Nonfiction Authors (all genres, including memoir and narrative nonfiction): You’ll need a partial manuscript (three sample chapters, not necessarily the first three), as well as a complete book proposal with chapter summaries for the entire book (even if the book is already complete).

Picture Book Authors: You’ll need a completed manuscript (no exceptions). A small number of agents will also require you to have a second completed manuscript to submit your work.

5. What do I need to know about copyrighting my book?

LITERARY AGENTS

6. What are literary agents and how do they work?

Read my 9-part Guide to Literary Agents here: http://literary-agents.com/guide-to-literary-agents/. It reveals: what agents are, what they do, and how they work; pros and cons of hiring a book agent; how agents get paid; requirements to be an agent; a brief history of agents; and tips to help you determine whether you should try to get an agent.

7. What's the #1 thing I can do to increase my chance of getting an agent?

Listen to (or read the pdf transcript) of my most popular audio training (67 minutes), 7 Insider Secrets You Need to Know to Get a Top Literary Agent, Publisher, and Book Deal.

It explains:

* Why you must have an agent and how they really work (some of the things you learn are going to shock you)

* 3 types of literary agents and how you can find the right one for you

* The most important thing that agents and publishers think about when they’re considering your work

* 5 writer scams that could cost you thousands (or tens of thousands of dollars)

* Why you can’t think of yourself as an author (if you want to make a living as one)

* The critical difference between good agents and great agents

* Why you have only 8 seconds (yes, 8 seconds) to get an agent’s attention

* 5 types of authors (and why it’s so important that you know who they are)

* Why many of the things you’ve learned about query letters is completely wrong

* How you can get help from me personally 1-on-1 to get an agent

To access the recording and transcript (no charge), click here: https://thebestsellingauthor.com/membership/. Once you enter your name and email address, simply click on the link that says, “Audio Training Library” and the training mentioned above is the first recording/transcript on the page.
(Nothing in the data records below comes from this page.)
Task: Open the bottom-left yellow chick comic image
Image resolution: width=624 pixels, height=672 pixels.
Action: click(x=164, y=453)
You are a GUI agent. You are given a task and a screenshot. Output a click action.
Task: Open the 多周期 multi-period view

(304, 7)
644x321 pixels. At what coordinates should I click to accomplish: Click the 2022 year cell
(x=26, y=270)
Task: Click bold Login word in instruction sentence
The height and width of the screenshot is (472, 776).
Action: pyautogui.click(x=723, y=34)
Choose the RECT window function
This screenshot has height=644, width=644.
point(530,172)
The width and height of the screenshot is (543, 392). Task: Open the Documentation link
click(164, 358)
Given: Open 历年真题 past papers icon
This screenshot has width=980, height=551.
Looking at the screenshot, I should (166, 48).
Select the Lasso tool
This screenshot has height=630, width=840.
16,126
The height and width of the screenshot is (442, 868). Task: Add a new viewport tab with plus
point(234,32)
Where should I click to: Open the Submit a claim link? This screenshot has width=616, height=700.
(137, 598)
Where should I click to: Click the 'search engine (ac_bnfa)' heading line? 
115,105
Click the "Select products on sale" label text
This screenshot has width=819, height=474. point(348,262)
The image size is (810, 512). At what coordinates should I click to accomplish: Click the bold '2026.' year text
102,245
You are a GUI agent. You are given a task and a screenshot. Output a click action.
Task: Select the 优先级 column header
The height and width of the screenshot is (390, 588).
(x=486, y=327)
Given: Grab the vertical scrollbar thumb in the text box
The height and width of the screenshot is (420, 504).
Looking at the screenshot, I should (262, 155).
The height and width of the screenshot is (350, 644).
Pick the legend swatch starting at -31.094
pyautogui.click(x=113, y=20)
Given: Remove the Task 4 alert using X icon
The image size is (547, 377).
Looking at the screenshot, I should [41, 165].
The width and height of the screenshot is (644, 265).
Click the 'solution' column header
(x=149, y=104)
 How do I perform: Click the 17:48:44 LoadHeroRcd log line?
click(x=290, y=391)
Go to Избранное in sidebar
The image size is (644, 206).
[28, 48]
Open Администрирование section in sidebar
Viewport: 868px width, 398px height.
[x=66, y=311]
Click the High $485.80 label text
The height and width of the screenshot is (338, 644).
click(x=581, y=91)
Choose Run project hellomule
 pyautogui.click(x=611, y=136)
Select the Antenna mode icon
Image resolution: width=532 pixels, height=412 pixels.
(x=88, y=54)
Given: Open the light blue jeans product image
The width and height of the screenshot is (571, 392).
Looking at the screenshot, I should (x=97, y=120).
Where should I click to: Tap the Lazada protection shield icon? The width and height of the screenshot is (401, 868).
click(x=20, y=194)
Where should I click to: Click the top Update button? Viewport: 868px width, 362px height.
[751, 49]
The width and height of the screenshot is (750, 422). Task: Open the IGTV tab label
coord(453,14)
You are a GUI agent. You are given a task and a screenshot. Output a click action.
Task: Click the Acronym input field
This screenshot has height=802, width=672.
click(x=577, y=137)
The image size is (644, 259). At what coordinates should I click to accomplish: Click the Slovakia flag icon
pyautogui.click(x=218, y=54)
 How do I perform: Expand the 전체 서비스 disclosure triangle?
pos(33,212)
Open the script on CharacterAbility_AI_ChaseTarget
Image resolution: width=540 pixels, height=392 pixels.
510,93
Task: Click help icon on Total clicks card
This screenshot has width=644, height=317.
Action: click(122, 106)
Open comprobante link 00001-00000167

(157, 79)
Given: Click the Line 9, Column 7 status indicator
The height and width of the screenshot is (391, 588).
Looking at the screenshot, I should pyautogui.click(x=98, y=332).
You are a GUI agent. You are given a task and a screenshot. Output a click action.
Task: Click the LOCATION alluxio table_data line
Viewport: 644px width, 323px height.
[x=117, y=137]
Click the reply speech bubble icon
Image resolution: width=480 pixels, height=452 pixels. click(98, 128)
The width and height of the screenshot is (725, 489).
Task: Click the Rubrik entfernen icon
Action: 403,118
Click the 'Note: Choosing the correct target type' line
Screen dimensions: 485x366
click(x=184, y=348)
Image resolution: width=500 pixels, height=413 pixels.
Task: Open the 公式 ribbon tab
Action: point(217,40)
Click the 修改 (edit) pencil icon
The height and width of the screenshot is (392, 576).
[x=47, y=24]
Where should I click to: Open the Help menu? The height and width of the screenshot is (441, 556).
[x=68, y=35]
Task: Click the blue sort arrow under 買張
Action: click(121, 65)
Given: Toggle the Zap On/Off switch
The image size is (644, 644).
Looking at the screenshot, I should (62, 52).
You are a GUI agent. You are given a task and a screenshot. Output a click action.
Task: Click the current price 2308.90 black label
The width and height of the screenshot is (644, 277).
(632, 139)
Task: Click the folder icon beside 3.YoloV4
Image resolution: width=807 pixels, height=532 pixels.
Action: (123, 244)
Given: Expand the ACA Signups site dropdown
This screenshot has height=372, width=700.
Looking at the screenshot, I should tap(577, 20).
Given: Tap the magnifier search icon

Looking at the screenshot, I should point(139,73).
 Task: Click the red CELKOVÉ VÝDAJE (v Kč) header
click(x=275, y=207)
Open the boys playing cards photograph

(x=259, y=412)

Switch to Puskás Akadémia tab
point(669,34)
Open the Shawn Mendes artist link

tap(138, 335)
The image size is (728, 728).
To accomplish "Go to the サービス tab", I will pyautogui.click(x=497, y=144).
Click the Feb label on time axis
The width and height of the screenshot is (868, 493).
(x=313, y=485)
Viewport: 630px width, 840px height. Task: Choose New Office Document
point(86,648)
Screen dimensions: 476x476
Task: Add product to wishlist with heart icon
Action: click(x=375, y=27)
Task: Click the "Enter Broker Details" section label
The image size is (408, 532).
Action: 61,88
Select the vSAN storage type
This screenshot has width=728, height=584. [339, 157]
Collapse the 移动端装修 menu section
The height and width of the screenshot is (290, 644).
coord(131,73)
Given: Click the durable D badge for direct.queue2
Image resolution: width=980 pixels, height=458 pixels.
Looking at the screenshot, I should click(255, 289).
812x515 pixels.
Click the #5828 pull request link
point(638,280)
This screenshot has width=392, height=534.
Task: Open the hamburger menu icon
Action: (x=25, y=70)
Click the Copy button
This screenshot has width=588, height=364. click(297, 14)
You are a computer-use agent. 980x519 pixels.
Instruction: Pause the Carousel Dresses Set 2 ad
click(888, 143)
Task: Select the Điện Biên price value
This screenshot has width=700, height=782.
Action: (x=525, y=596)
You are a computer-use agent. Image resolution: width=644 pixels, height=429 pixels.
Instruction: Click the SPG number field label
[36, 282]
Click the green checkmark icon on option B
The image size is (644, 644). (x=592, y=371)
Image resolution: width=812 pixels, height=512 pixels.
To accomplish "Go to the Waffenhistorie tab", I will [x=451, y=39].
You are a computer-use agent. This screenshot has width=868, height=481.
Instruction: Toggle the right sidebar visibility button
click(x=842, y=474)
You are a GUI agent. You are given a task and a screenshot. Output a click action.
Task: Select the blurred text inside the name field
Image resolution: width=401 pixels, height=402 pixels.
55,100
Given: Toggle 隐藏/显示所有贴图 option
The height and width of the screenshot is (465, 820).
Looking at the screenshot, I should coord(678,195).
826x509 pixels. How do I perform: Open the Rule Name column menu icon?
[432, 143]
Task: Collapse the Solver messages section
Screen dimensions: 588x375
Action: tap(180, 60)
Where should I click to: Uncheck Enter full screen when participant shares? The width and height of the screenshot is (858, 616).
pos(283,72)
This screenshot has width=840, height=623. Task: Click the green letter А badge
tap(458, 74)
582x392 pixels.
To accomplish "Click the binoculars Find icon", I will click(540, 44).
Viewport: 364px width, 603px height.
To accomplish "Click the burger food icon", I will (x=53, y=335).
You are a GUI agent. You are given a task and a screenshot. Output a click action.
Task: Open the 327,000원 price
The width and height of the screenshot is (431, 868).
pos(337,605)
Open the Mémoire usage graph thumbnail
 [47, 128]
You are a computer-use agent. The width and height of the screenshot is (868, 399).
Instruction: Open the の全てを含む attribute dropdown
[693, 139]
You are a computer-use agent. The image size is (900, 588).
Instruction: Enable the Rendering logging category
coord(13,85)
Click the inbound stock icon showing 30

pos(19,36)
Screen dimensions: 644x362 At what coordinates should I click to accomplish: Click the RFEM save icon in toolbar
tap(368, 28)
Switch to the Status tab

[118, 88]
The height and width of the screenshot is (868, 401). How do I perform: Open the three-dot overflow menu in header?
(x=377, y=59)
8. Are agents prejudiced about age, education, location, ethnicity, lifestyle, beliefs, etc.?

Authors sometimes think agents and/or publishers are prejudiced when it’s not that at all. The real problem is that some authors have a narrow focus in their work that isn’t very inclusive or commercial. This is particularly true when it comes to “special interest” authors whose writing explores: race, religion, politics, sexual identify, etc.

Inclusive writing means making the focus of a book the theme(s) that any person (or a lot of people) can relate to. In other words, there are some books written by black authors (for example) that are only (or primarily) going to be read by black authors (instead of a mainstream audience) because they dive so deep into the black experience. Same thing goes with Christian authors. Whenever I’m coaching a Christian author, one of the first questions I ask is, “What’s your goal? Where do you think your book fits on the mainstream/Christian spectrum? Do you want to reach a secular audience or simply “preach to the choir”?”

No matter how inclusive your writing is, it isn’t going to interest everyone. Some agents are very eclectic and open to reading books by any author about anything. Others aren’t, and only look for certain things. Me? I’m one of those open and eclectic people I described a moment ago. I don’t have any agenda with authors except to help them see the range of options and opportunities, based on their beliefs and goals. The clearer you are about your goals, and how your work is going to come across, the easier it will be to get the desired response from literary agents, publishers, and readers.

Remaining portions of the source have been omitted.